**Aim A:** In the TFSA update, why does the author conclude that the portfolio underperformed in August? Answer in one to three sentences.
**Aim B:** According to the TFSA update, how much money was in the author's TFSA account at the end of August?
**Aim C:** Pick up the TFSA update where it stops and continue writing it.

**Supplied text:**
My TFSA Update August 2017 - Does Combining CNNs and GRUs Yield Better Stock Price Predictions?

Last update on Sept. 18, 2017.

Image Credit: MeskPhotography/Shutterstock.com

 

In this series, I (Jin Choi) talk about my goal of reaching $1 million in my TFSA account by 2033. If you want to know what a TFSA is, I recommend you read my free book. In this post, I’ll detail what came of my efforts to combine two machine learning architectures - Convolutional Neural Networks (CNN), and Gated Recurrent Unit (GRU) - in order to make better stock price predictions.

 

August Results: Down 5.5%

At the end of August, I had $45,907 in my TFSA account, which was down by 5.5% during the month. By comparison, the Canadian stock market went up by 0.7% while the U.S. stock market went up by 0.3% in Canadian dollar terms. Therefore, my portfolio underperformed in August.

Entries on where items appear:
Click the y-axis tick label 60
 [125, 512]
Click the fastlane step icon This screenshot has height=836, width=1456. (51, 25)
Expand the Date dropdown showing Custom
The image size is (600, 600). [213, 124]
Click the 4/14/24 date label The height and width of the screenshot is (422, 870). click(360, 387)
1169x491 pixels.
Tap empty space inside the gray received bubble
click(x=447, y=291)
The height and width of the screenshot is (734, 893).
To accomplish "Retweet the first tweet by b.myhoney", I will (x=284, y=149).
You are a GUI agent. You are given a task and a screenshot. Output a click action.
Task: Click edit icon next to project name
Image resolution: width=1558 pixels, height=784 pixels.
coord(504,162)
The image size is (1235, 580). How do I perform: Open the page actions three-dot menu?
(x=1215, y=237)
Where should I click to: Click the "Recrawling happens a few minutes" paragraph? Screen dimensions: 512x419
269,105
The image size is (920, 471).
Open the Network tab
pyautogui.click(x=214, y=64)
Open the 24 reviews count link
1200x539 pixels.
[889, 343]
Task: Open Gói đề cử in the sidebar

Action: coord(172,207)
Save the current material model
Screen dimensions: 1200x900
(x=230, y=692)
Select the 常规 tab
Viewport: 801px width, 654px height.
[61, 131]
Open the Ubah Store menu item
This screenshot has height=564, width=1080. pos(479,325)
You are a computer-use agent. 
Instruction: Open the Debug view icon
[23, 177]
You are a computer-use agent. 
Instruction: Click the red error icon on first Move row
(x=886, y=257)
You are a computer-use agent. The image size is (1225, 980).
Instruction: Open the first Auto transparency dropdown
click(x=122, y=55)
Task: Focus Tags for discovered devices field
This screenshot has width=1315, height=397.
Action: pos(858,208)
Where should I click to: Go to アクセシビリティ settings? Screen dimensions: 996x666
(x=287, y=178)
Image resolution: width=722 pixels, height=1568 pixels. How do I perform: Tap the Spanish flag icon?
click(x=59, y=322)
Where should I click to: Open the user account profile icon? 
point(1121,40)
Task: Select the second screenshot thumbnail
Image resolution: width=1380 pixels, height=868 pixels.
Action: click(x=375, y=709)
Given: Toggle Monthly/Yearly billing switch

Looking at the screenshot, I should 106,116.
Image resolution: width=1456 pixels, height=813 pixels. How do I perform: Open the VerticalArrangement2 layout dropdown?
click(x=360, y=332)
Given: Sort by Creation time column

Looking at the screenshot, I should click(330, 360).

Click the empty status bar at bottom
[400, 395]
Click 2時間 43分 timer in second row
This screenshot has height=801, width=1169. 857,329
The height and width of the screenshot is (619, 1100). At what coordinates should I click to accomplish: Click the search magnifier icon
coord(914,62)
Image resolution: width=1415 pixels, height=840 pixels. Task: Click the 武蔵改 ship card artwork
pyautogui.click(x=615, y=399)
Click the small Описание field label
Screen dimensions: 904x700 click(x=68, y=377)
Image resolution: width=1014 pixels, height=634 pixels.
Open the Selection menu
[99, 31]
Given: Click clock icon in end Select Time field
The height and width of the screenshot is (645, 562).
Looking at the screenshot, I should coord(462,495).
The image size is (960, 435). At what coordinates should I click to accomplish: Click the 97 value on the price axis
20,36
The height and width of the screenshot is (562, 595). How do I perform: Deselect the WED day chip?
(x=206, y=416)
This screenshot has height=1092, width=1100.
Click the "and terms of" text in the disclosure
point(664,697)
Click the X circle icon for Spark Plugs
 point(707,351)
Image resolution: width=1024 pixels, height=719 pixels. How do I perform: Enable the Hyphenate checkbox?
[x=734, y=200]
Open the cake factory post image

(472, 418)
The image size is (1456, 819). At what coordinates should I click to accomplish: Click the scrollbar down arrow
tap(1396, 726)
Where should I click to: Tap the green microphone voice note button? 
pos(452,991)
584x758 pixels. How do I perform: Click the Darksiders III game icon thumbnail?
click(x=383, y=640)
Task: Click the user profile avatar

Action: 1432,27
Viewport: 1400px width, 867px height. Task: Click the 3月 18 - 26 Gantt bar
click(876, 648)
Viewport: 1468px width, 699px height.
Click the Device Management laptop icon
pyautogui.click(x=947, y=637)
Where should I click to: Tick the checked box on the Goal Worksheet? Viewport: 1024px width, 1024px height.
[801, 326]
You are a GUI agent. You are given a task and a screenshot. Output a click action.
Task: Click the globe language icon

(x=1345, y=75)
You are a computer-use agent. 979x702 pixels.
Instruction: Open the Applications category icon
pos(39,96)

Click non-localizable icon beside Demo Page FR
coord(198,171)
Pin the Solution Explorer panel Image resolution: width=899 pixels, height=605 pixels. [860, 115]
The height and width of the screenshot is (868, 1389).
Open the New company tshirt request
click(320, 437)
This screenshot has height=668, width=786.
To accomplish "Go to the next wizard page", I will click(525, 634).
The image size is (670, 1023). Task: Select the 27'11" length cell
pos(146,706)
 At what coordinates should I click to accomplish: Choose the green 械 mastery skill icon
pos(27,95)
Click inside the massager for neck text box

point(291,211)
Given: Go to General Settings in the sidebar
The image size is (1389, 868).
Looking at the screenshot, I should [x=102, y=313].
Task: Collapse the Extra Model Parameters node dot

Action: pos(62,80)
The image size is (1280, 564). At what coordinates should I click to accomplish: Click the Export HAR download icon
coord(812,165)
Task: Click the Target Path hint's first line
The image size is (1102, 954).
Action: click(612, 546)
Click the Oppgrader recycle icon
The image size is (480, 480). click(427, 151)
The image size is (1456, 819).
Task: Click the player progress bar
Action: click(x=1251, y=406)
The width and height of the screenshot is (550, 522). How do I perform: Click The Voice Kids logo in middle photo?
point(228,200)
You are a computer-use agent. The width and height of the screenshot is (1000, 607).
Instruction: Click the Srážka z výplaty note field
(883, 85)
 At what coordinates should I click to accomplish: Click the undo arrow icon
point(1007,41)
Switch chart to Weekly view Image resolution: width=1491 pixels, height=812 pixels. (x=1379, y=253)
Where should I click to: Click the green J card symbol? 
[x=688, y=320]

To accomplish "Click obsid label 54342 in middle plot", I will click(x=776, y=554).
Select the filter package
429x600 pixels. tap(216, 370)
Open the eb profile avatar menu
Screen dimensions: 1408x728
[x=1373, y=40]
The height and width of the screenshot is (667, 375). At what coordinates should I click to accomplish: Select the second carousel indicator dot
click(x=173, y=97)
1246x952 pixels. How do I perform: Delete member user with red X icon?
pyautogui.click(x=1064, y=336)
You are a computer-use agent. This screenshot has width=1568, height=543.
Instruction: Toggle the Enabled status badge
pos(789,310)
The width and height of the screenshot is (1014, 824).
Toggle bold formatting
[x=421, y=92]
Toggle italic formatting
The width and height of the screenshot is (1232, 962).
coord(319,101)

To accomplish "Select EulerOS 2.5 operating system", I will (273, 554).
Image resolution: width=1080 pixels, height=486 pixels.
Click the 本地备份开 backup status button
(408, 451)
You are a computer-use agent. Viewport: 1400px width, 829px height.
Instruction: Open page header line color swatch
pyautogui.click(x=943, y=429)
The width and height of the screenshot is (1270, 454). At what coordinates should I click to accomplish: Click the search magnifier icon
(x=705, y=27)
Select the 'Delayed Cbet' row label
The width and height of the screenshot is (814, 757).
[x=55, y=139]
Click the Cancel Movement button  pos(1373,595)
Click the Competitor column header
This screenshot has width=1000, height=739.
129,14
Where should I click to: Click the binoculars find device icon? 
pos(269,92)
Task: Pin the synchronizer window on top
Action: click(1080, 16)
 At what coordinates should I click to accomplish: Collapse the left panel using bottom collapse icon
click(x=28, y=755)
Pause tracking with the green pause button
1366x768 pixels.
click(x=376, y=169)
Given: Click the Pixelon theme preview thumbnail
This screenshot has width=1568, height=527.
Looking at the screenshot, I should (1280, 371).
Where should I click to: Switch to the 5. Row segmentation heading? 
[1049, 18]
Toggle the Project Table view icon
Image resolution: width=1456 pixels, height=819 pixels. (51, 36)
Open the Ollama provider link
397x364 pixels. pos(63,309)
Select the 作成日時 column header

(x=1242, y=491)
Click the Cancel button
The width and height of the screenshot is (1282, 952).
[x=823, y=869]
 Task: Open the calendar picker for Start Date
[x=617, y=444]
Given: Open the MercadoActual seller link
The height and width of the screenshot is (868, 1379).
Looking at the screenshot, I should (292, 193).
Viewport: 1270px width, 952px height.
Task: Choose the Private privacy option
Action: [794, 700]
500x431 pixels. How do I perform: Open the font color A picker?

**Expected answer A:** The portfolio fell 5.5% during August. Over the same month, the Canadian stock market rose 0.7% and the U.S. stock market rose 0.3% in Canadian dollar terms, so the portfolio did worse than both markets.

**Expected answer B:** $45,907.

**Expected answer C:**
The majority of my portfolio still consists of oil and gas stocks. Although I no longer feel as optimistic about oil as I did perhaps a year ago, the oil and gas sector still seems like a good place to put money right now. One of the best times to buy a stock is when nobody else wants to touch it. That’s true of oil stocks today.

In August, oil prices went down from $50.21/bbl to $47.26/bbl. Much of this move was due to hurricane Harvey. The flooding that accompanied the hurricane forced oil refineries, many of which are located in the Gulf Coast, to close down temporarily. Oil is useless without those refineries to turn it into products like gasoline, so its price went down.

But if you overlook the effect of Harvey, the situation looks rather positive for oil prices. On the one hand, we’ve had large inventory drawdowns so far this year, as the chart below shows.



On the other hand, U.S. oil production has been growing at a much slower pace than many, including myself, had anticipated. For example, the following chart shows the difference between the U.S. Energy Information Administration (EIA)’s weekly production estimates and monthly production estimates. The weeklies are based on EIA’s forecasts, whereas the monthlies are based on “counting” the produced barrels.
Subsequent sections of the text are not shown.